1 The Court will treat these attachments as part of the pleadings. See Fed. R. Civ. P. 10(c) (“A copy of a written instrument that is an exhibit to a pleading is part of the pleading for all purposes”). “blue surgical type sterile gloves,” he had nothing in his hands. Officer Flieg directed plaintiff to accompany him to a sally port, where Flieg patted him down, placed him in handcuffs, and seated him on a stool in the housing unit caseworker’s office. Eventually, Sergeant Anna Brawley arrived. Sergeant Brawley asked plaintiff what he was doing with a razor blade in his clock radio. (Docket No. 1-3 at 7). Plaintiff replied that he

had no idea there was a razor blade in his clock radio and denied that it belonged to him. When he asked to see the razor blade, he was informed that it had already been disposed.2 Plaintiff asserts that he never saw the actual razor blade that was allegedly removed from his clock radio.
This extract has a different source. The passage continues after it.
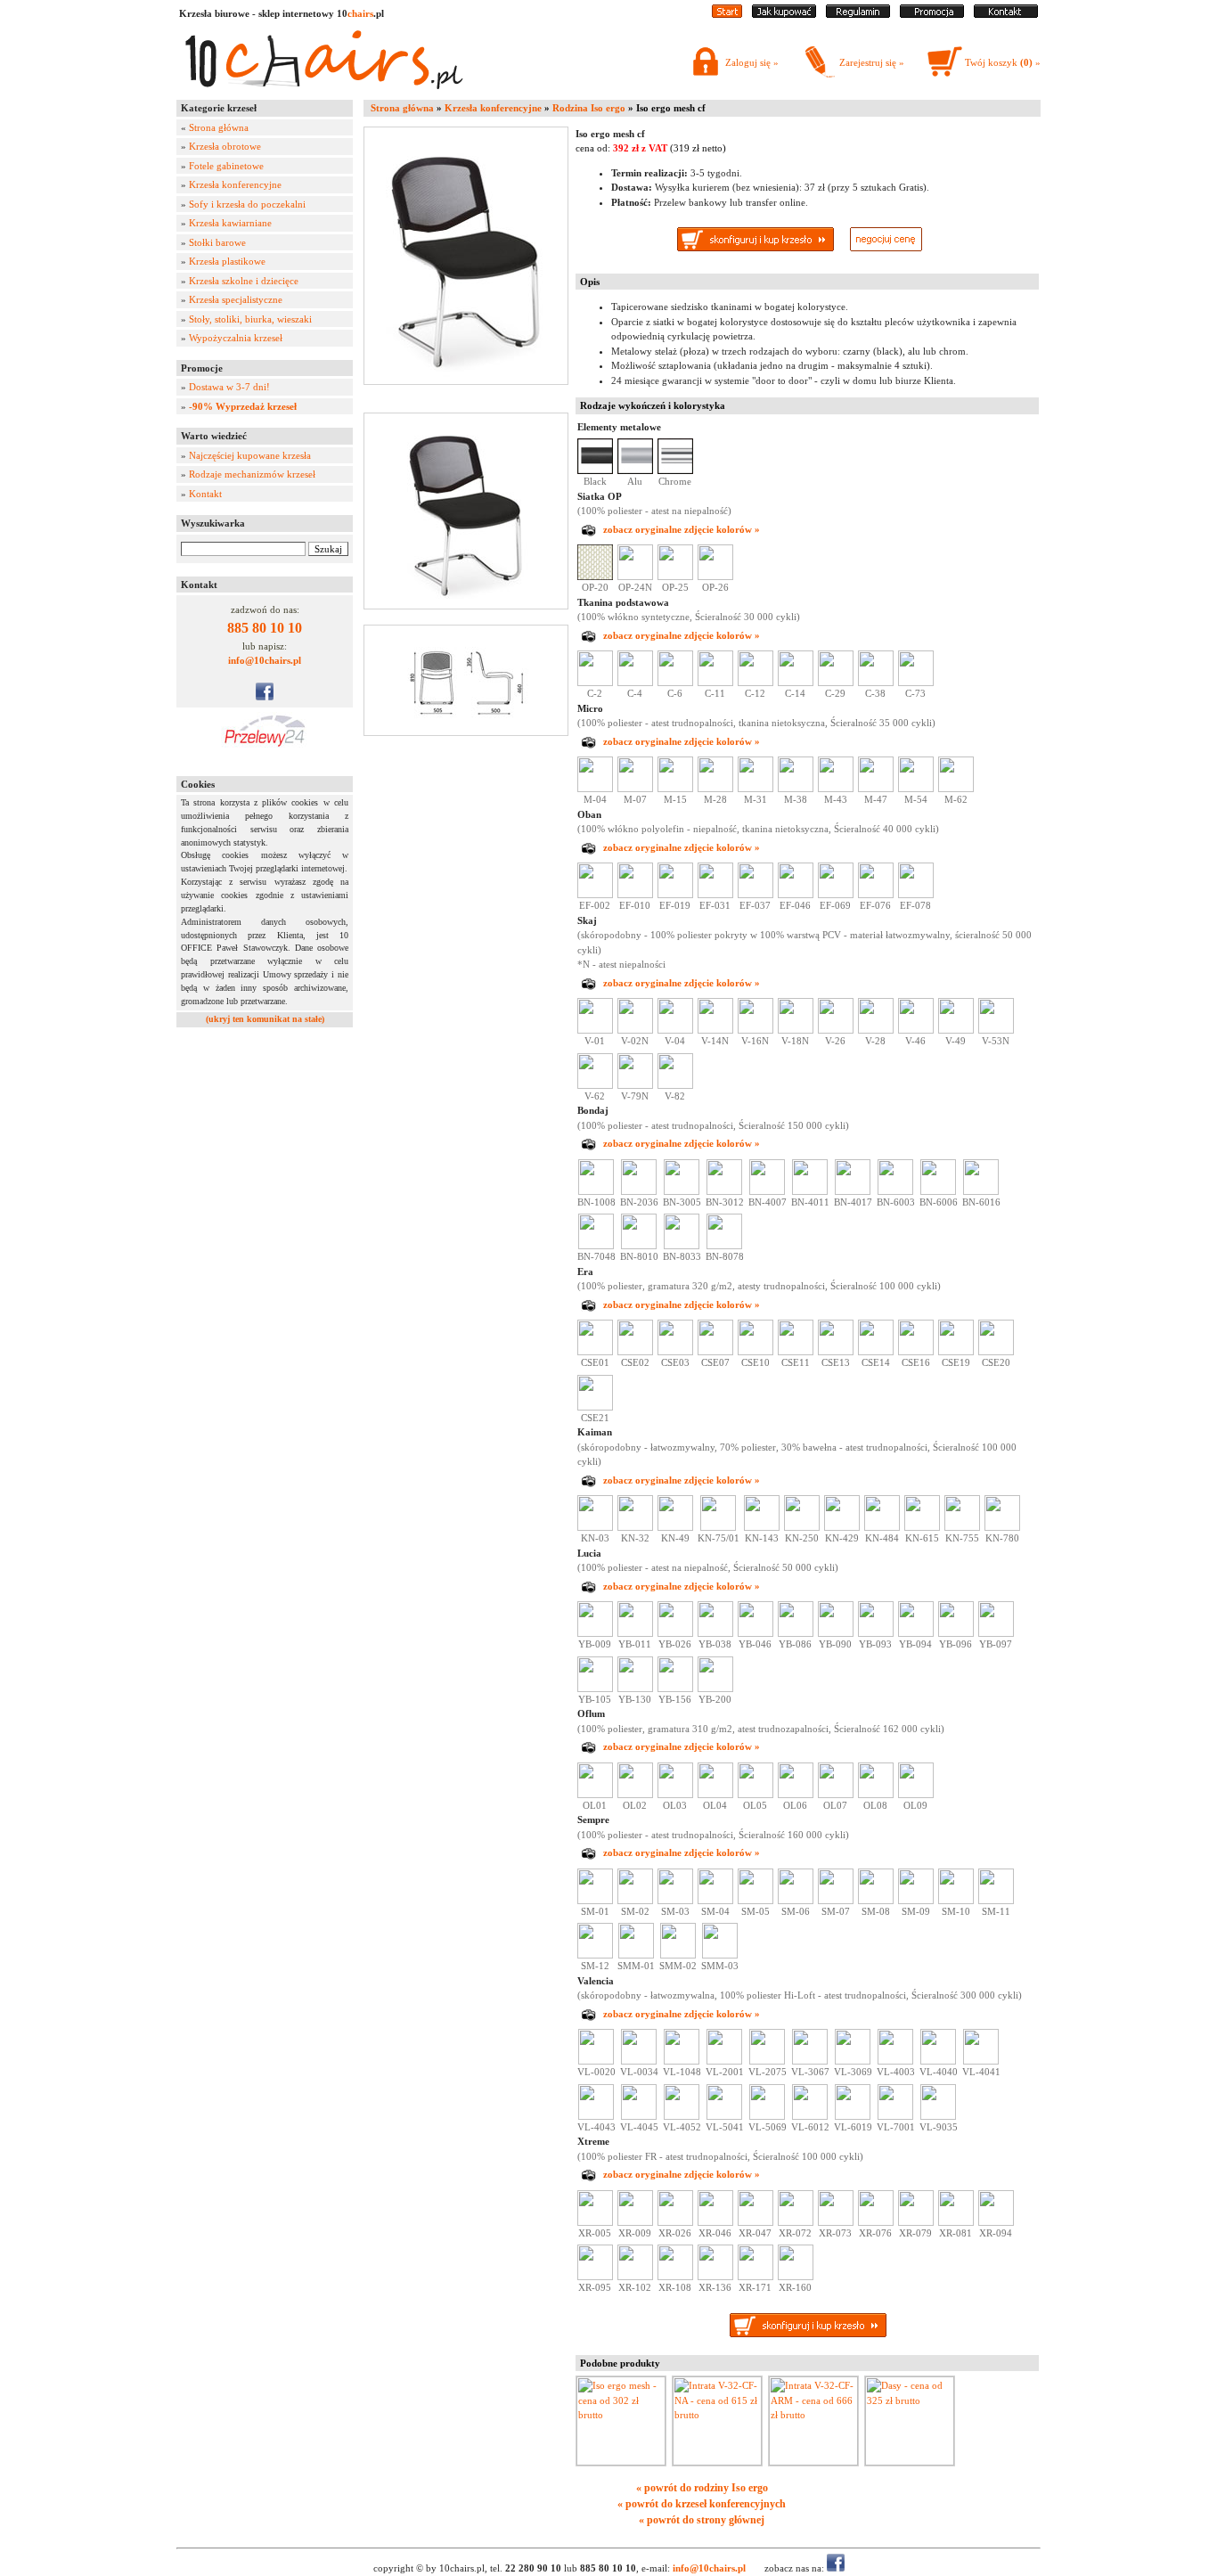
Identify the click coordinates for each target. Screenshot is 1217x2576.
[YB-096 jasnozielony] (956, 1633)
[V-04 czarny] (675, 1030)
Plaintiff states that defendant Tippen, his cellmate, never received a conduct violation, despite the razor being discovered in a clock radio that sat upon a mutually-shared desk within the cell. (Docket No. 1-3 at 8). He also states that no attempts were made to retrieve fingerprints from the razor before it was disposed. Further, because the razor was disposed, it was not produced at the disciplinary hearing. Instead, only a photograph of the alleged razor was presented.